Key words: fibrin sealant; urology; hemostasis; complications; surgery; biologics
INTRODUCTION
Although most applications are off-label, tissue sealants and hemostatic agents are being increasingly employed across all surgical disciplines. Biosurgical compounds can serve as adjuncts to primary surgical therapy or may assist in managing or preventing surgical complications. In urology, hemostatic agents and tissue sealants are finding increasing roles in managing traumatic and iatrogenic urologic injuries and promoting optimal wound healing.

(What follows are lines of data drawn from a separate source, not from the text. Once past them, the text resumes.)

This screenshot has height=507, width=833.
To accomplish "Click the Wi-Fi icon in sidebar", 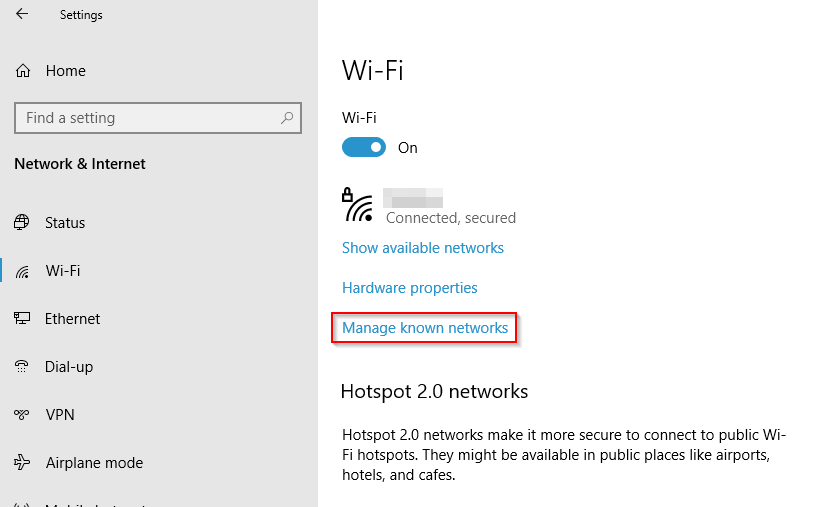I will (22, 271).
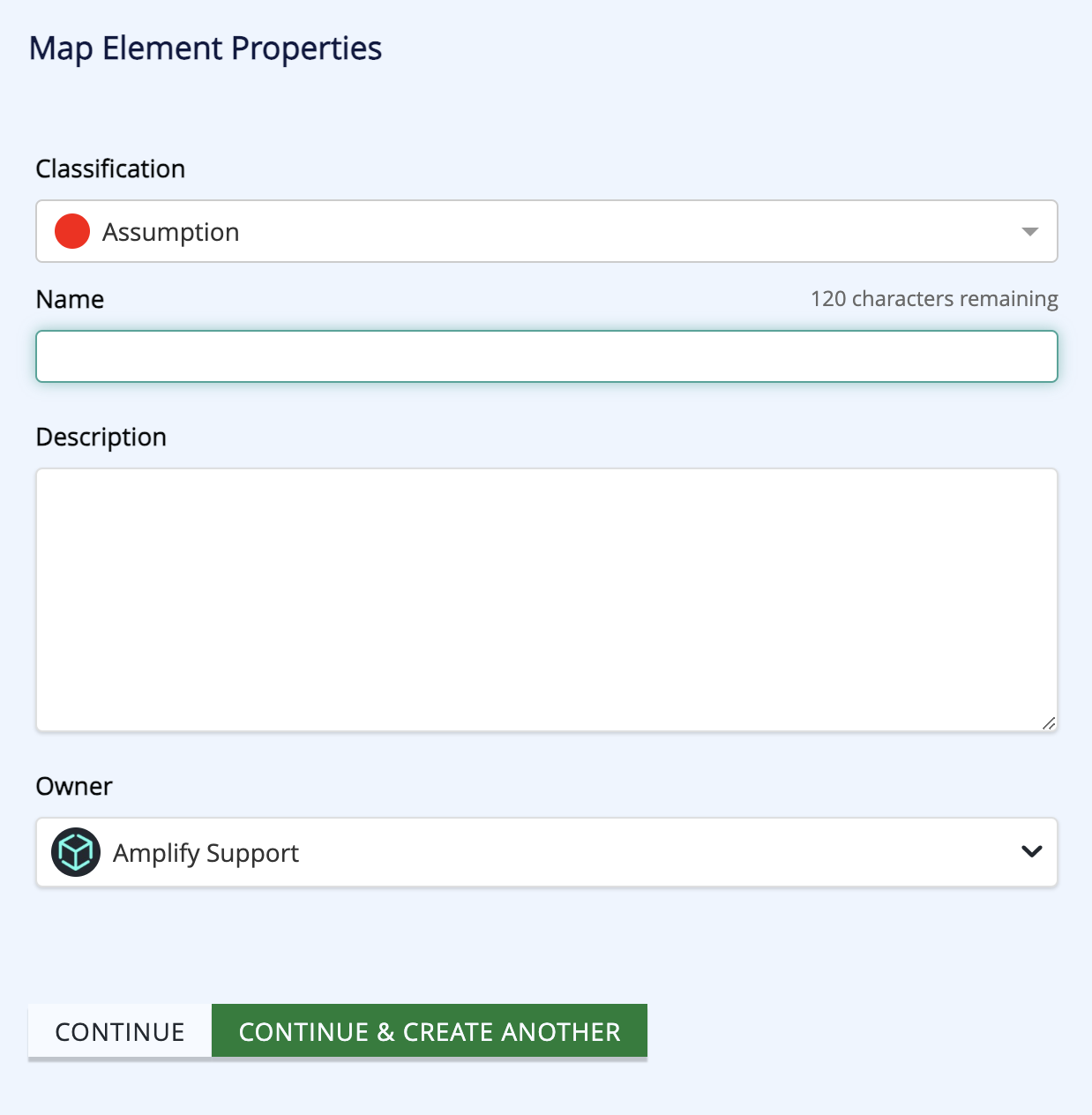The width and height of the screenshot is (1092, 1115).
Task: Click the 120 characters remaining label
Action: tap(933, 299)
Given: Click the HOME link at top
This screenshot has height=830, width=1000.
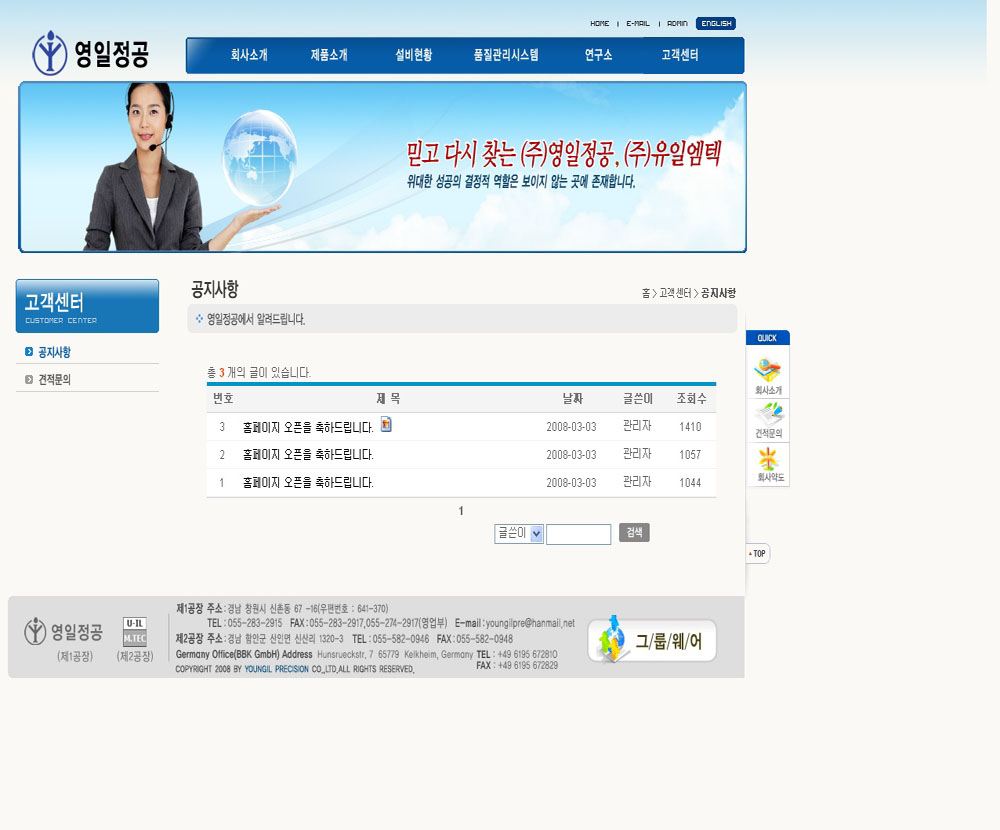Looking at the screenshot, I should pos(599,23).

Among the variety of hemostatic products now available in the United States (Table-1), fibrin sealant is the most widely utilized biosurgical agent in urologic surgery. This article details the diverse urologic applications of fibrin sealant for hemostasis, tissue adhesion, and urinary tract sealing.
FIBRIN SEALANT
Development
Mixtures of coagulation factors have been used in surgery for almost a century, dating back to the use of a fibrin emulsion by Bergel in 1909 to promote wound healing (1). Purified thrombin became available in 1938, and was first combined with fibrinogen in 1944 to enhance adhesion of skin grafts to burned soldiers (2). Although commercial fibrin sealant has been widely used in Europe since the 1970’s, concerns about possible viral transmission limited sealant use in the United States until recently. In 1998, Tisseel® (Baxter Healthcare, Deerfield, Illinois) became the first fibrin sealant approved by the Food and Drug Administration (FDA) for use in the United States.

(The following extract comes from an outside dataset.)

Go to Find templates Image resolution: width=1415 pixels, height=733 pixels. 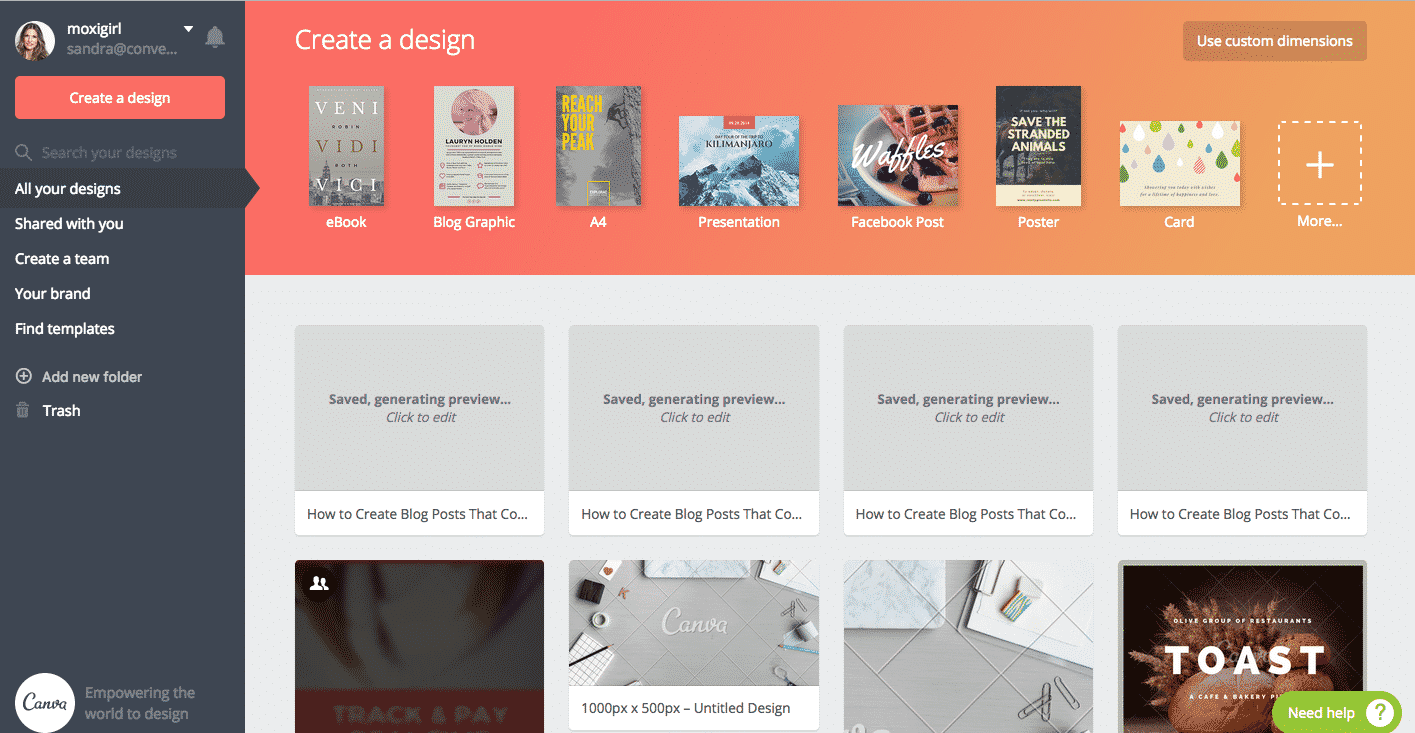point(65,329)
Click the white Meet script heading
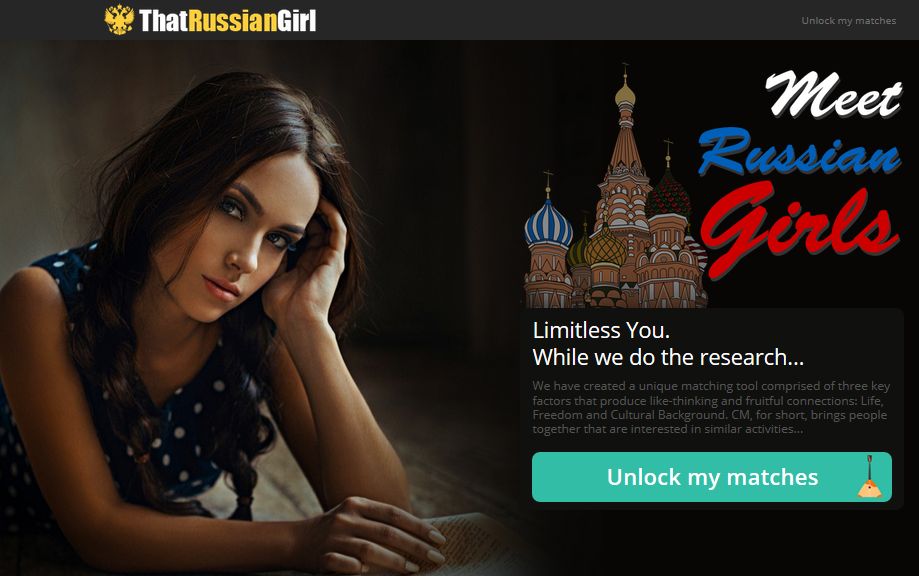The width and height of the screenshot is (919, 576). [833, 94]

Although the three FDA approved indications for fibrin sealant are reoperative cardiac surgery, colon anastomosis, and treatment of splenic injury, fibrin sealants have been successfully employed in countless numbers of non-urologic surgical applications, including liver laceration, hepatic resection, bowel and vascular anastomoses, enterocutaneous and anorectal fistulae closure, cardiothoracic surgery, and neurosurgery. A review in 2002 by Shekarriz & Stoller (3) was the first major contemporary urological publication addressing the use of fibrin sealant in urologic surgery, and an increasing number of urological sealant applications have followed.
Composition
Fibrin sealant contains 2 major components (thrombin and highly concentrated fibrinogen) which replicate and augment the final stage of the coagulation cascade—the cleavage of fibrinogen into fibrin by the action of thrombin—when mixed together. It is important to note that the fibrinogen concentration of sealant is supraphysiologic, 15 to 25 times higher than that of circulating plasma. The resultant clot tends to form more rapidly and more reliably than normal. Other key components of fibrin sealant are Factor XIII, which covalently crosslinks the fibrin polymer to produce an insoluble fibrin coagulum, and an antifibrinolytic agent which inhibits fibrinolysis thus preserving the stable fibrin clot (Figure-1).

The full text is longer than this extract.